## Exercise details
Would you please retype, exactly, the lines of the listing below between the line with "For every named" and the line with "Contact Us (1018, 106)", inclusive?

## Data for the task
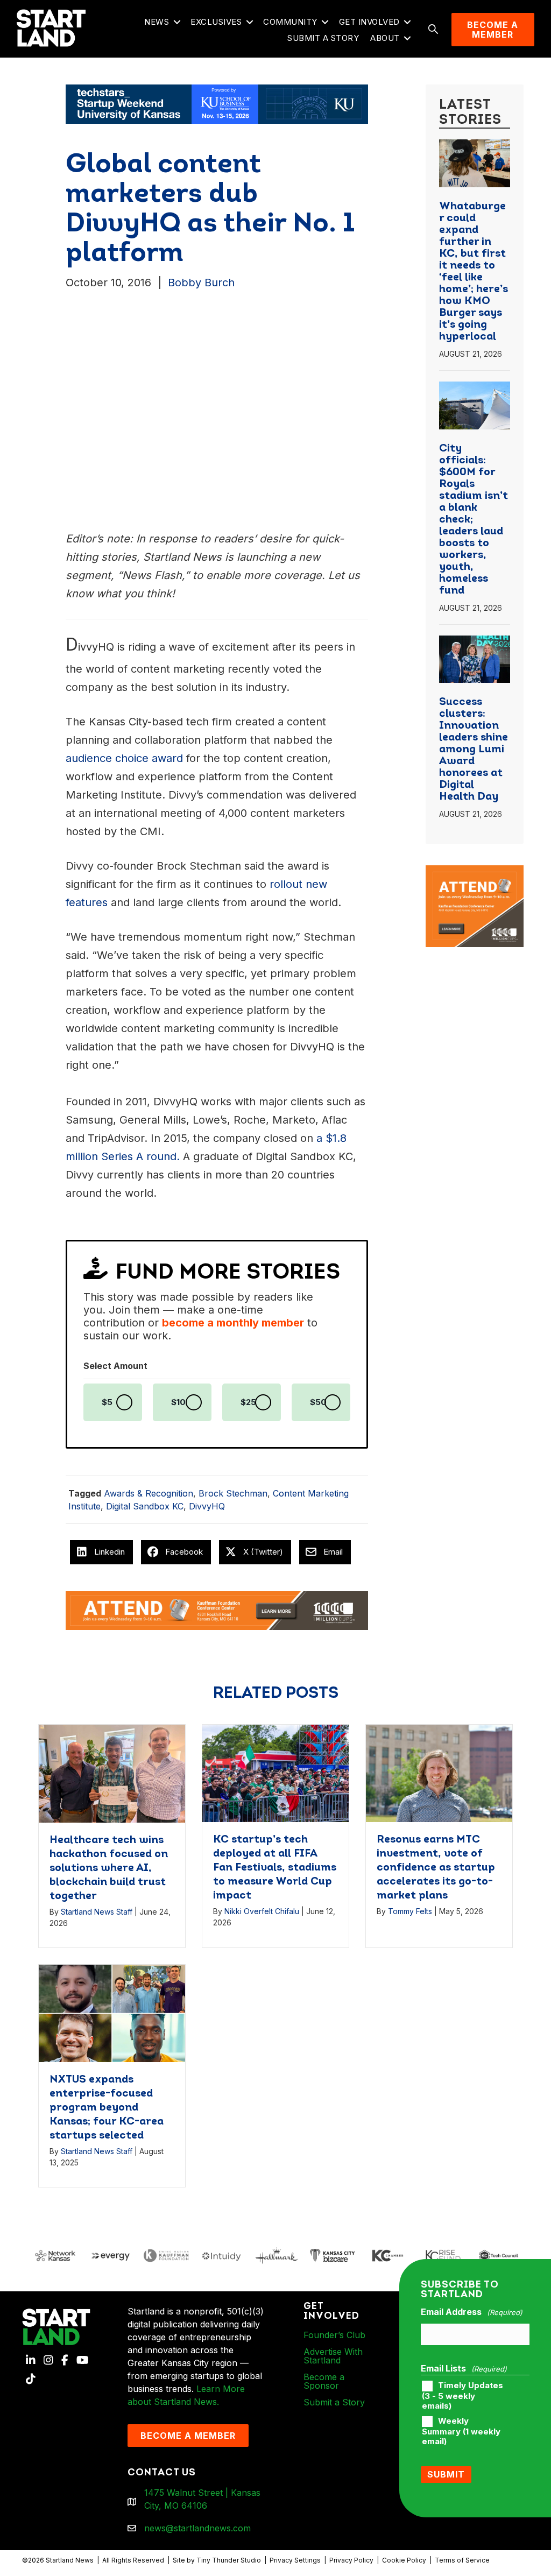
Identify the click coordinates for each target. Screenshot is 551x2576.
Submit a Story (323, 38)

--

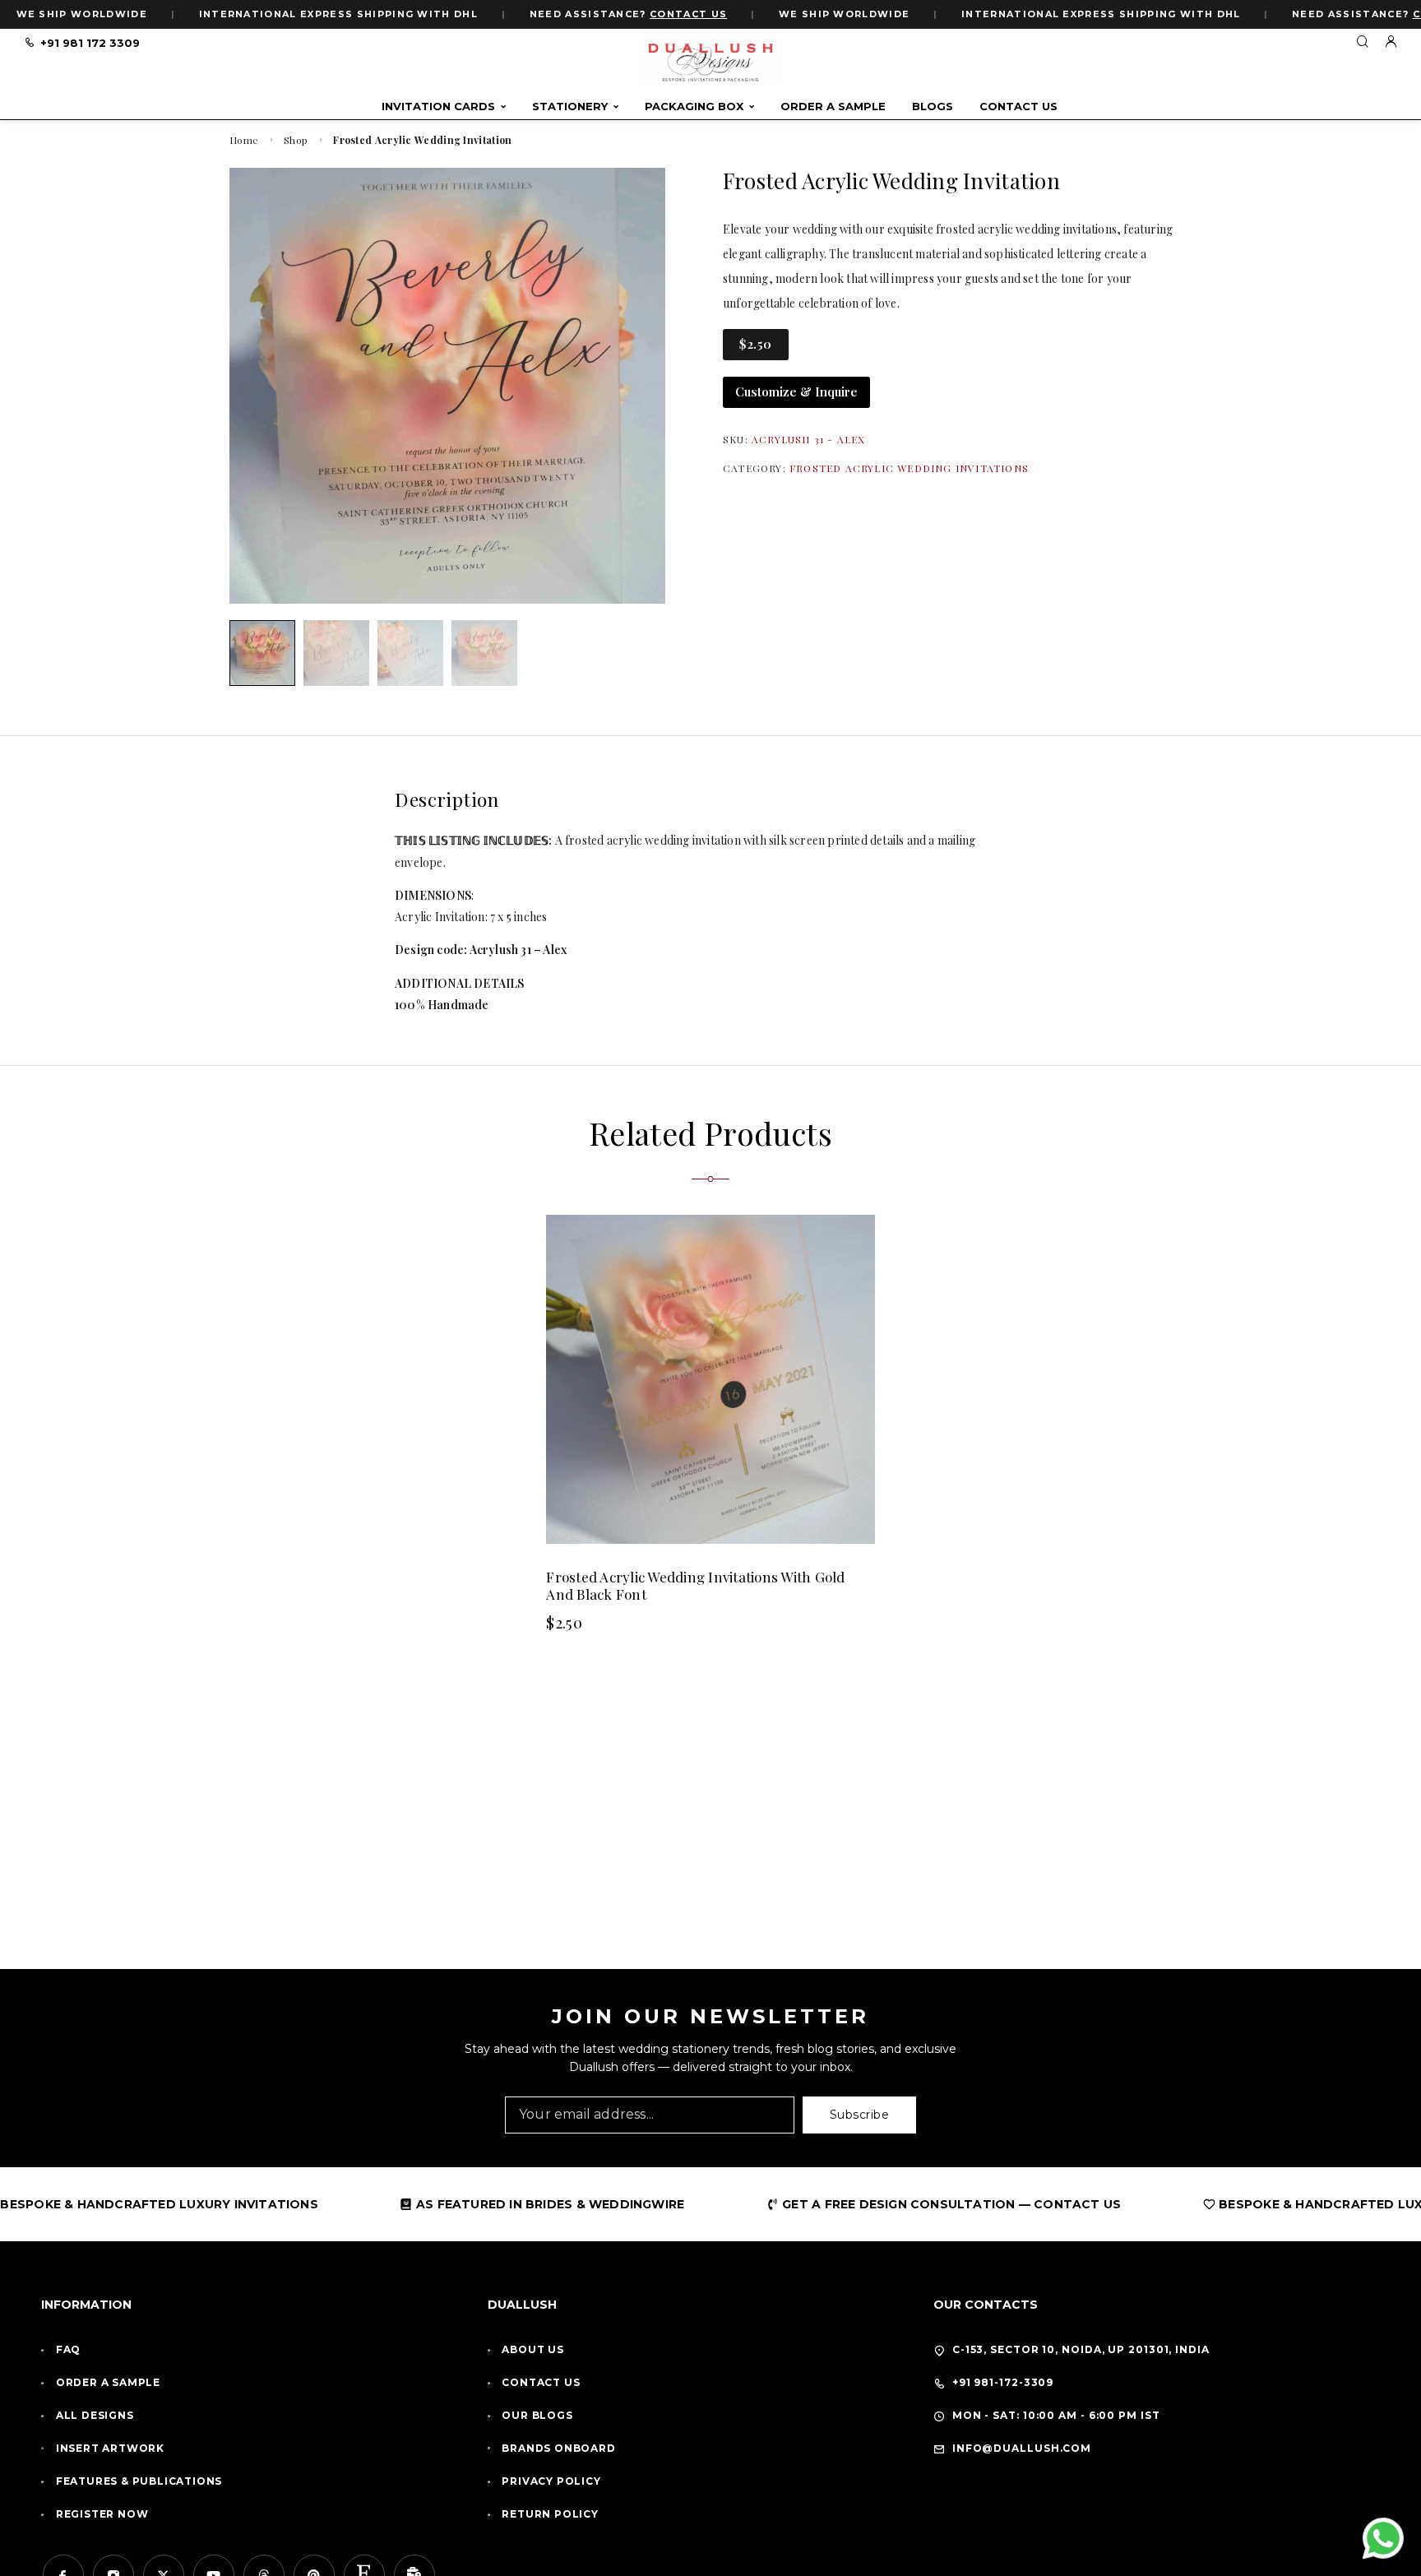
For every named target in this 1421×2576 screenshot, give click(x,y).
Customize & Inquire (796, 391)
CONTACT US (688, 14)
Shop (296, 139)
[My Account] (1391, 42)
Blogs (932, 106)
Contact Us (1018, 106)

## Exercise answer
For every named target in this 1421×2576 screenshot, give click(x,y).
Customize & Inquire (796, 391)
CONTACT US (688, 14)
Shop (296, 139)
[My Account] (1391, 42)
Blogs (932, 106)
Contact Us (1018, 106)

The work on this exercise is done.